→ **Activity**:
Transcribe only what runs from the line containing "357x209 pixels." through the end of the listing, line for line and exactly, and omit the pictures.

→ **Record excerpts**:
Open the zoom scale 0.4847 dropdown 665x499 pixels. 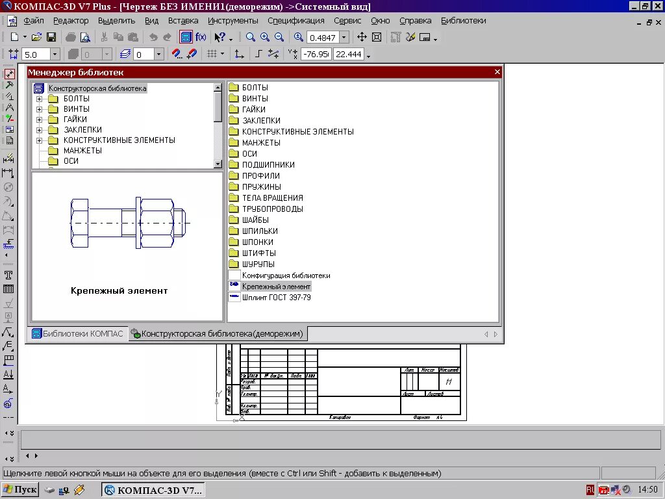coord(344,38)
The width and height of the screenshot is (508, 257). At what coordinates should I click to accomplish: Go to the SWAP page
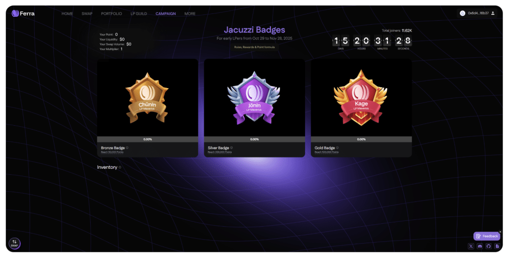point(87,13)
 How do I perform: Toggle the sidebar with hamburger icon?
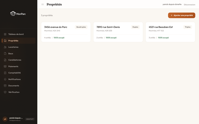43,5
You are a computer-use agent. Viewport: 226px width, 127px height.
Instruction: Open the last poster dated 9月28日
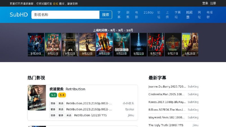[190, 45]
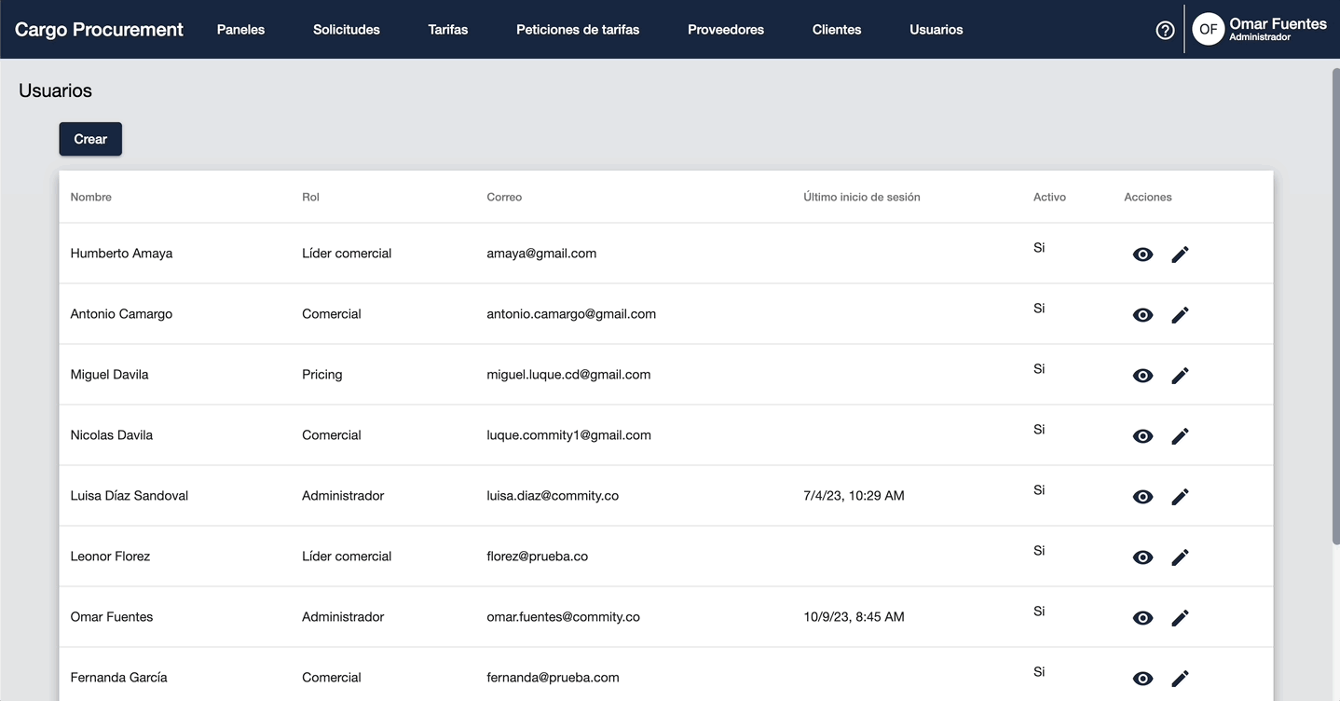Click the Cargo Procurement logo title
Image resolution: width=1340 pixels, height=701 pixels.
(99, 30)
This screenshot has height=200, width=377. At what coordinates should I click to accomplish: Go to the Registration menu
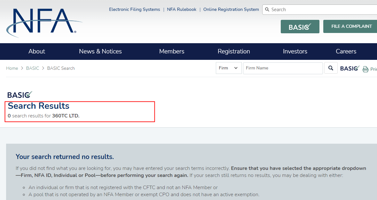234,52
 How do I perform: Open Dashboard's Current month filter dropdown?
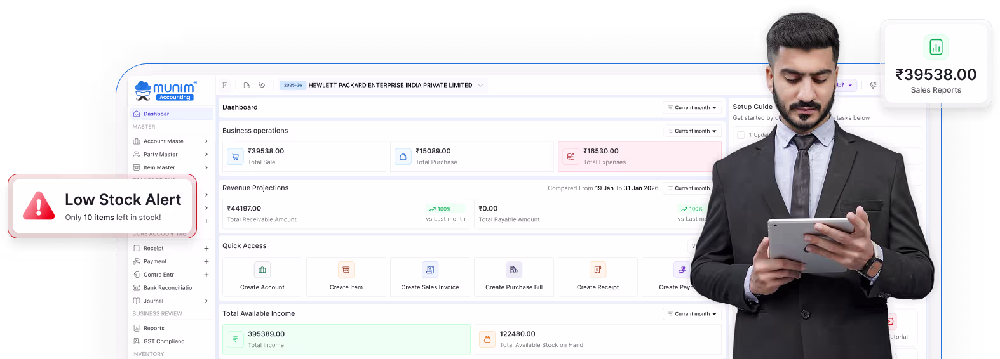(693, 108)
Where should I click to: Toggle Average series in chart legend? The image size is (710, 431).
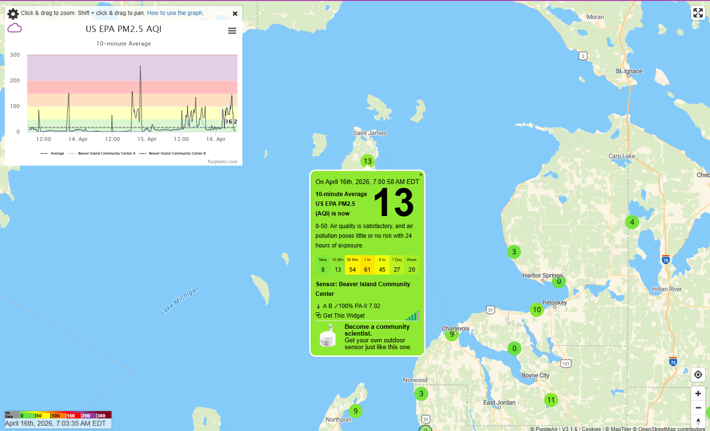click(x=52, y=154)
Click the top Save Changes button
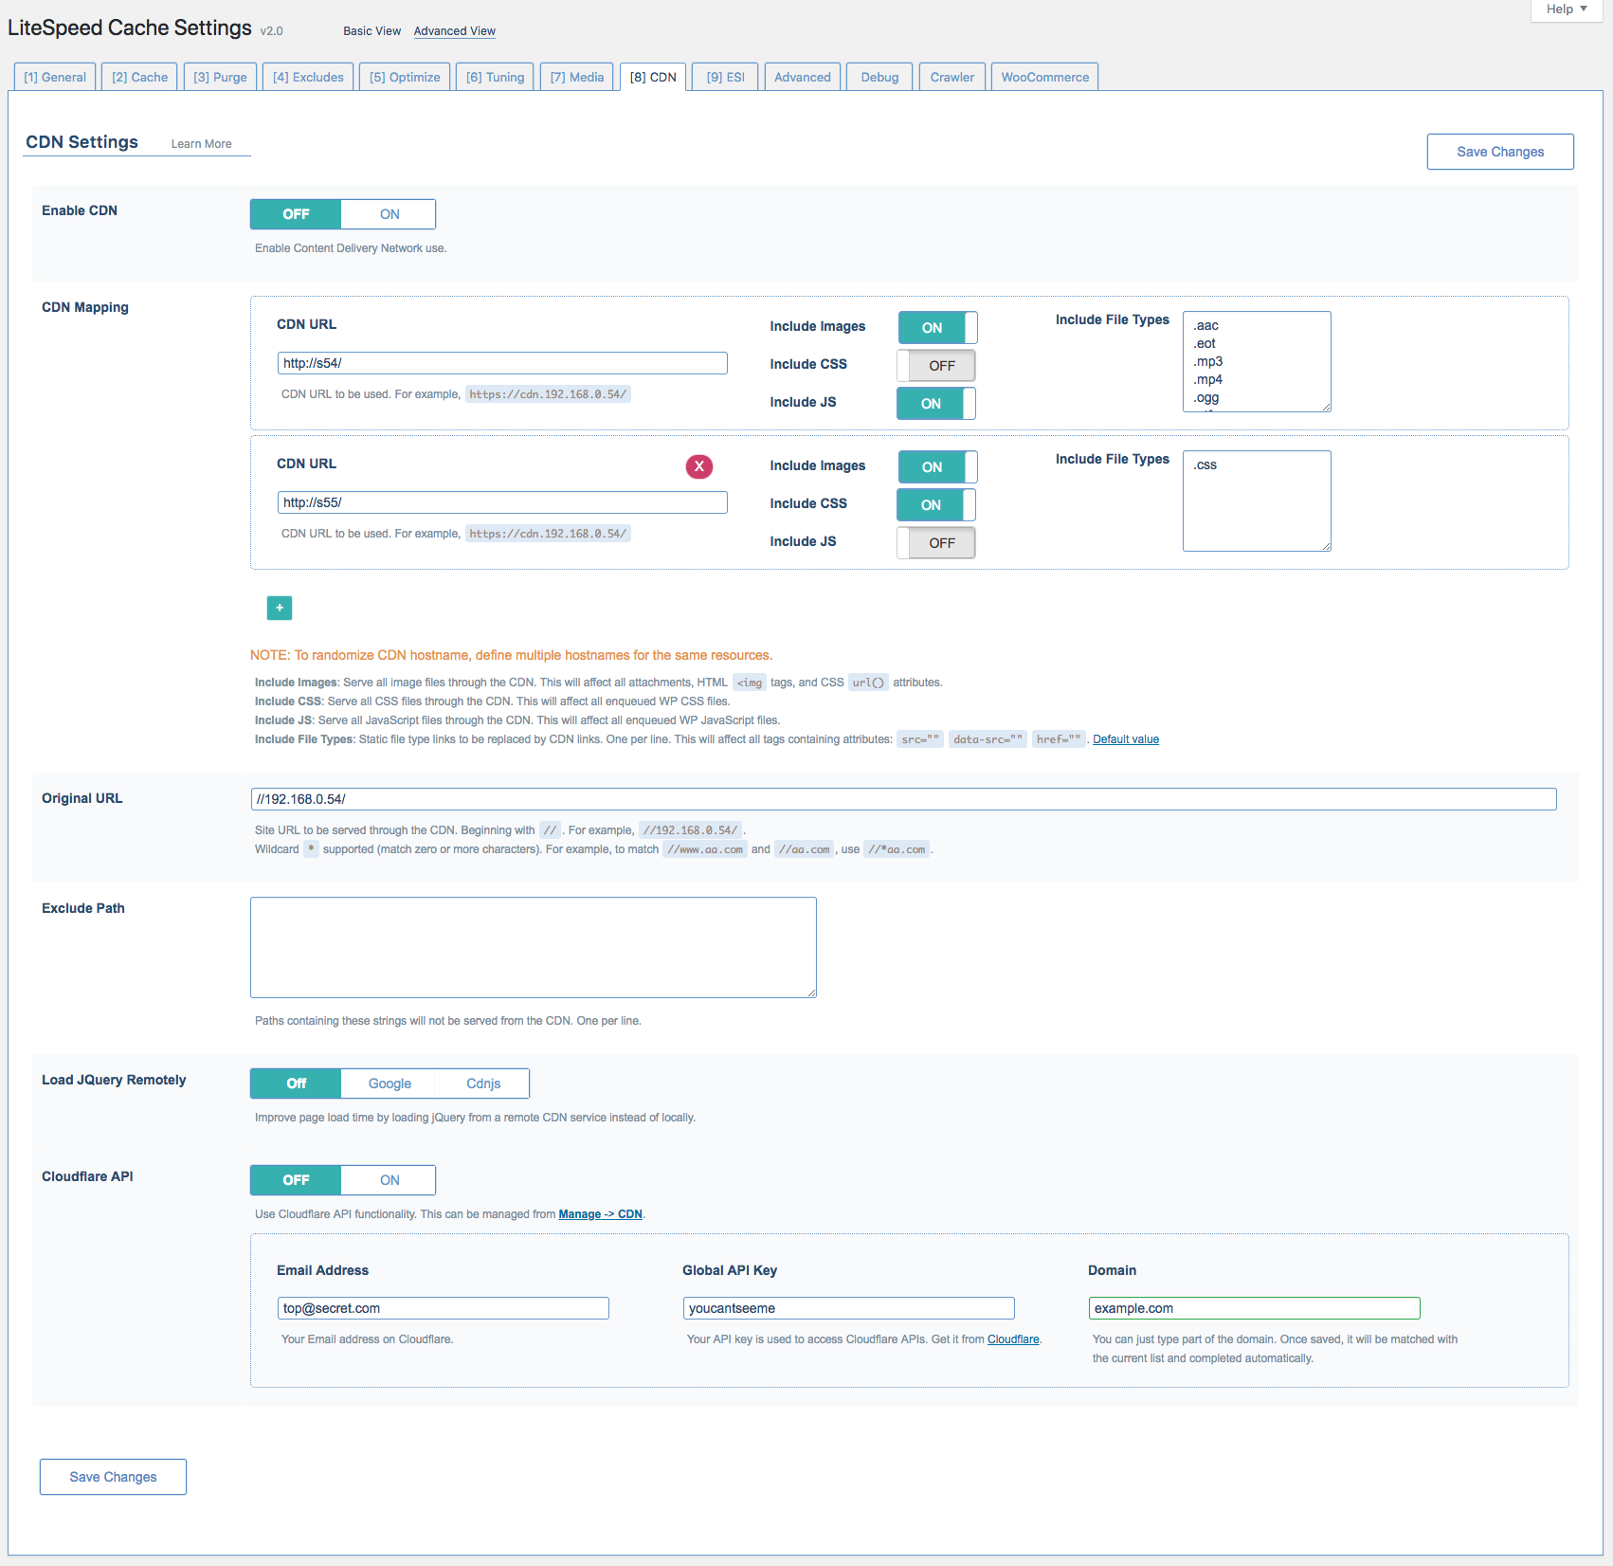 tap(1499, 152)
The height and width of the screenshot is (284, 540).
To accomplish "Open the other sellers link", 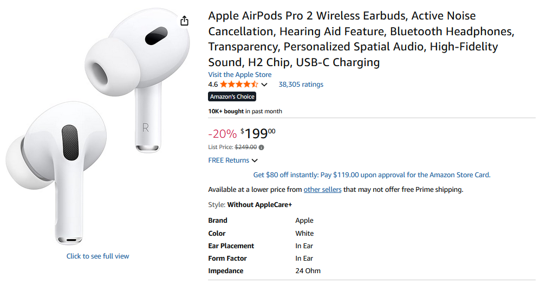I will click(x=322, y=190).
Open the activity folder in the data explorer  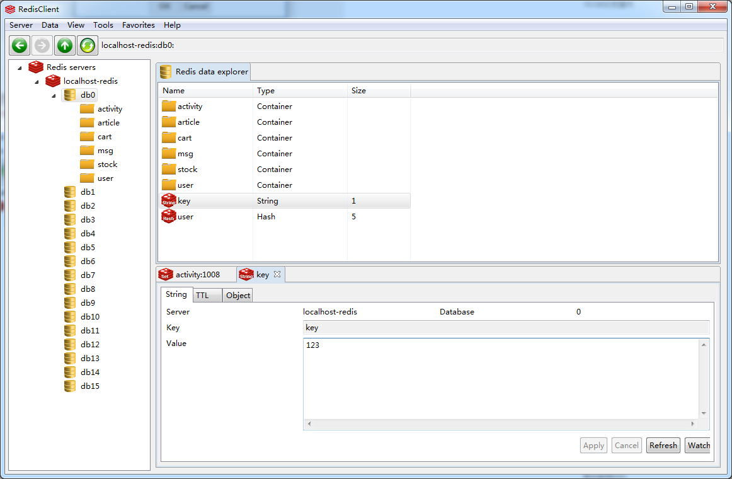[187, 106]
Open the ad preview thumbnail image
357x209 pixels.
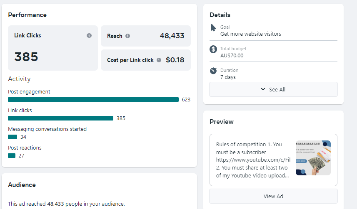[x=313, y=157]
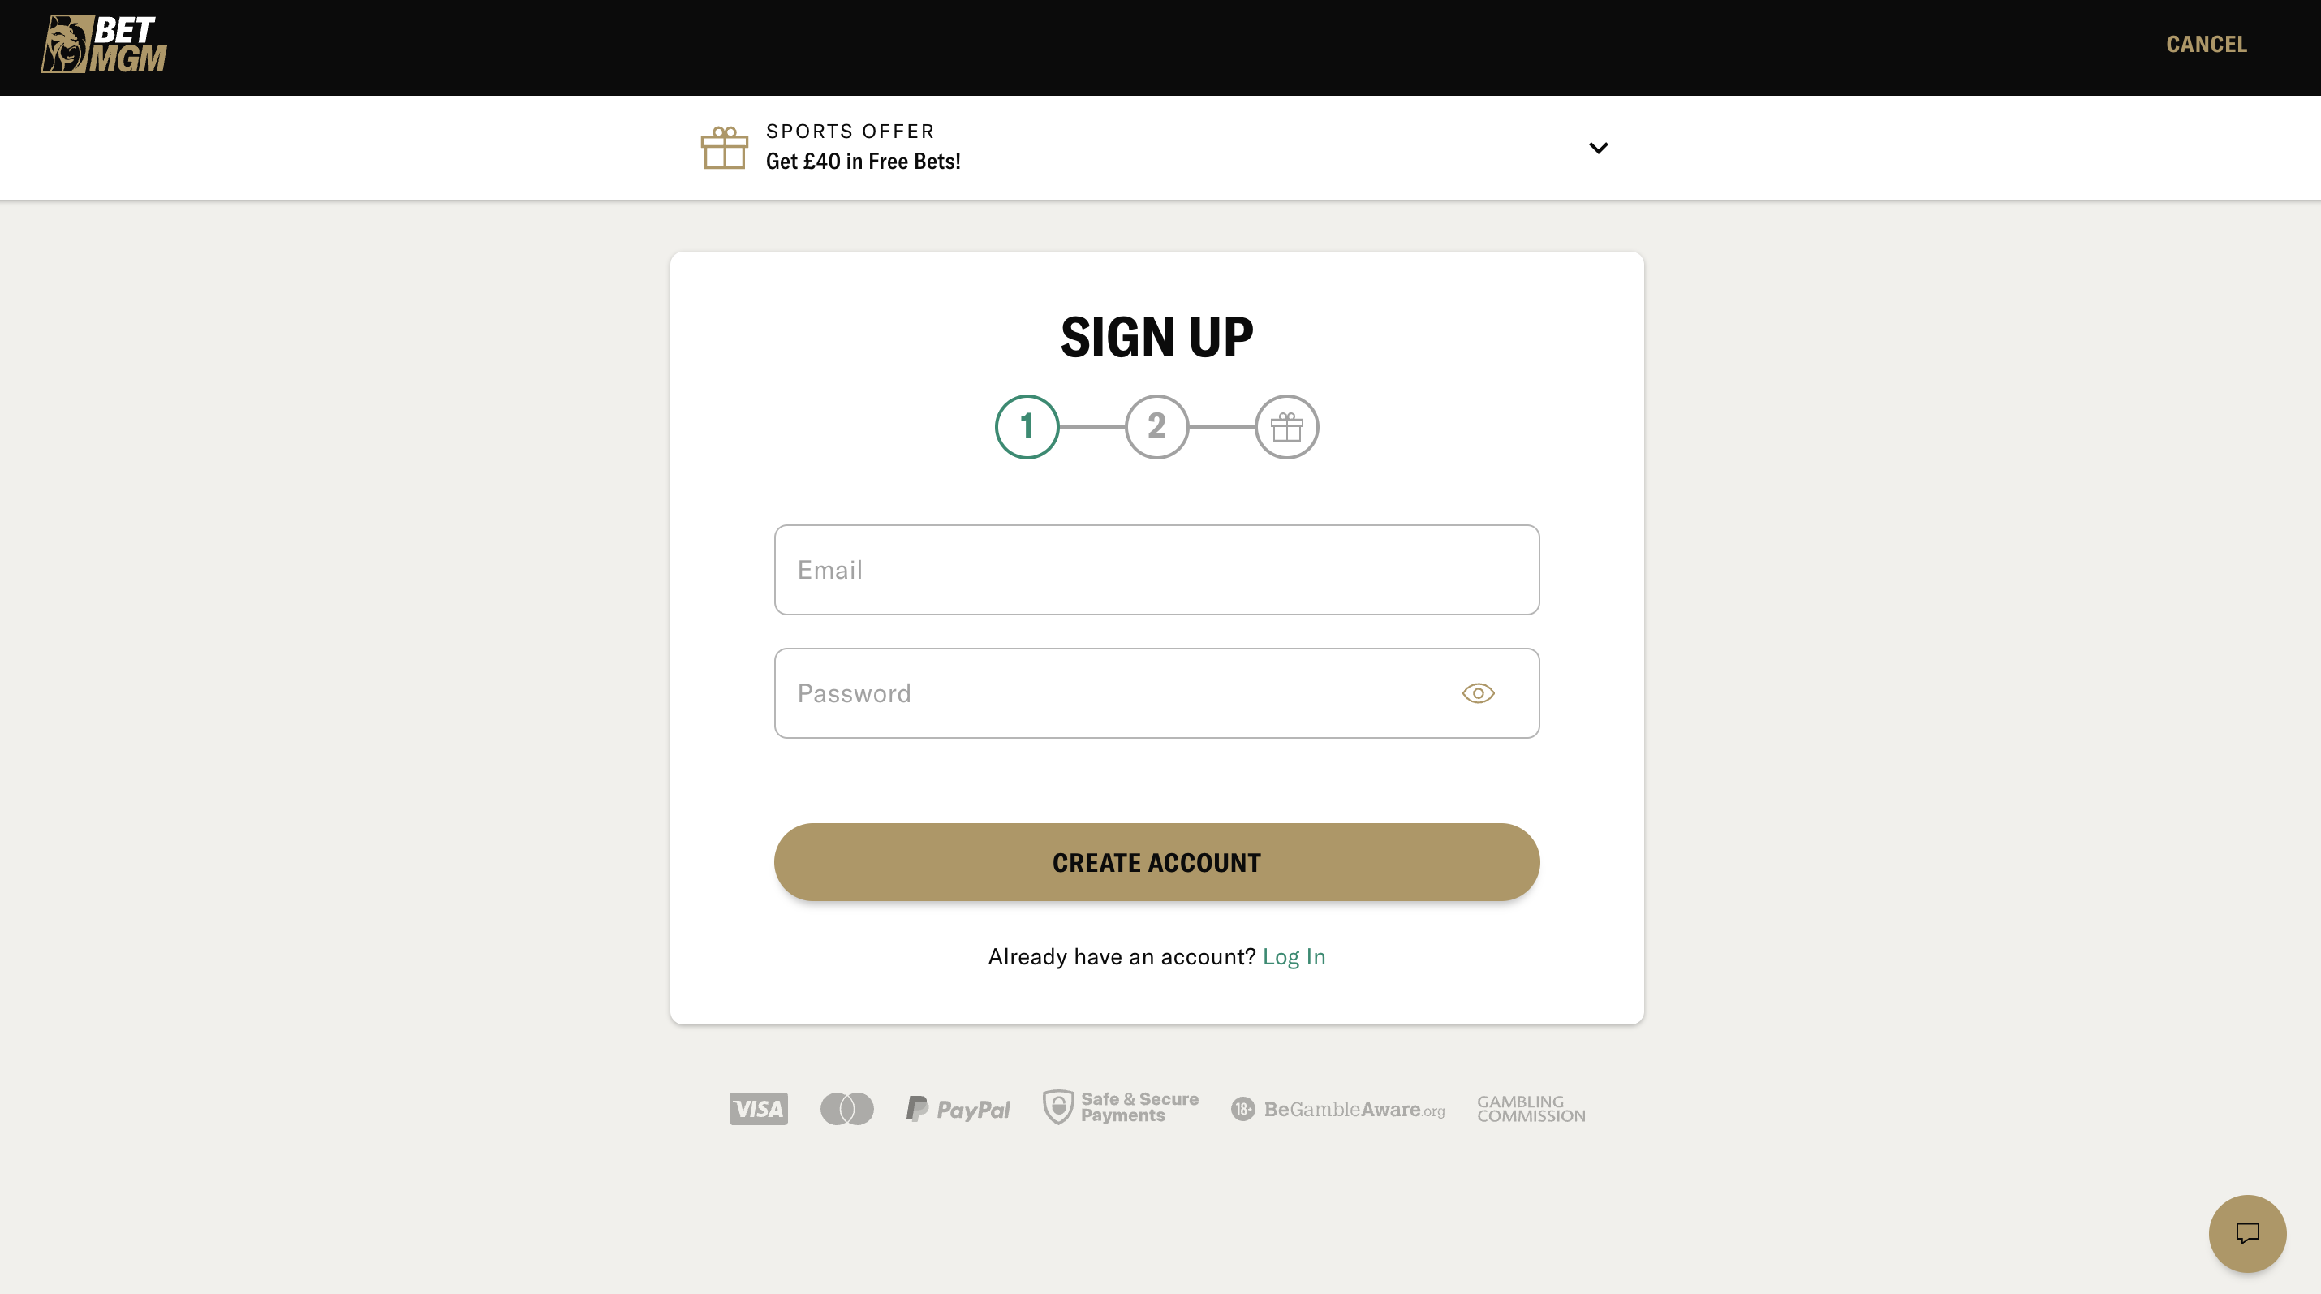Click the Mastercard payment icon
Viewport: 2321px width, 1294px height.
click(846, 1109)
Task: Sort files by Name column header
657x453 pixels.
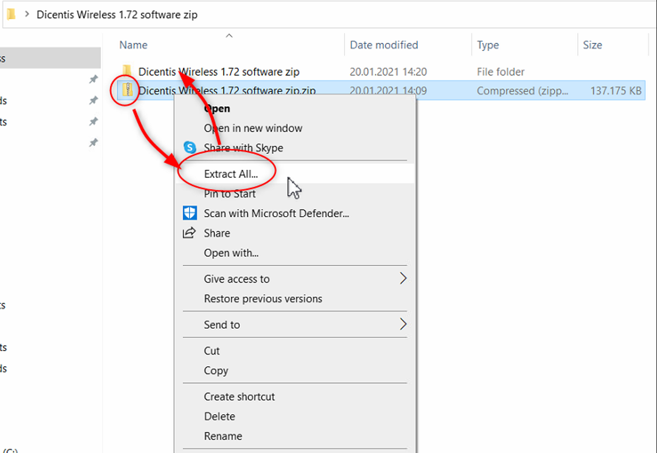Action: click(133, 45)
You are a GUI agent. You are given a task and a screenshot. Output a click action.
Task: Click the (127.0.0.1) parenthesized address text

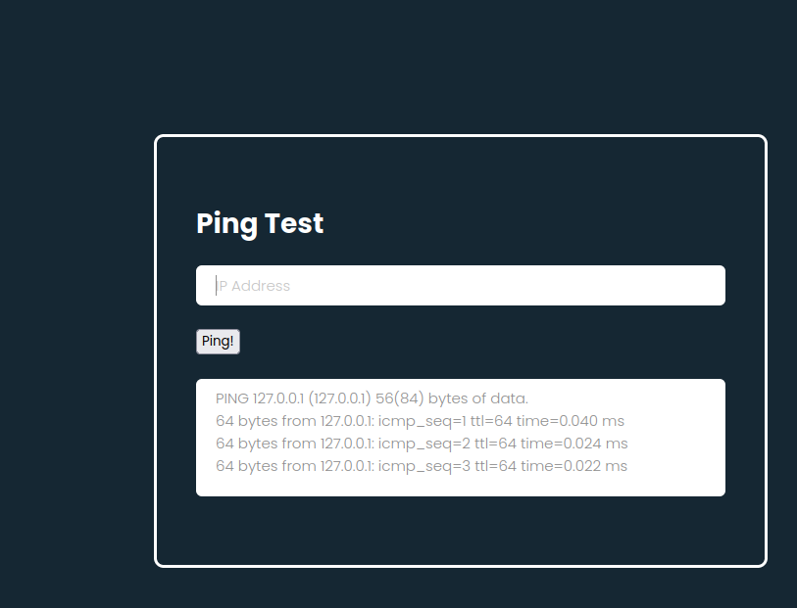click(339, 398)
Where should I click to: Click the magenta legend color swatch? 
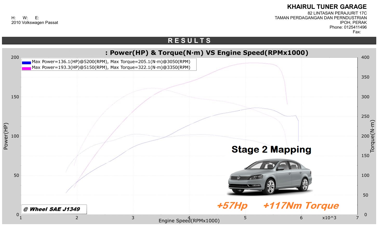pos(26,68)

→ **Final answer**:
357x209 pixels.
[x=313, y=157]
Click the Mastercard payment icon
Viewport: 2321px width, 1294px height.
click(846, 1109)
Task: Sort files by Name column header
657x453 pixels.
Action: click(133, 45)
You are a GUI agent. You are given a task and a screenshot. Output a click action.
Task: Click the (127.0.0.1) parenthesized address text

click(339, 398)
Where should I click to: Click the magenta legend color swatch? 
pos(26,68)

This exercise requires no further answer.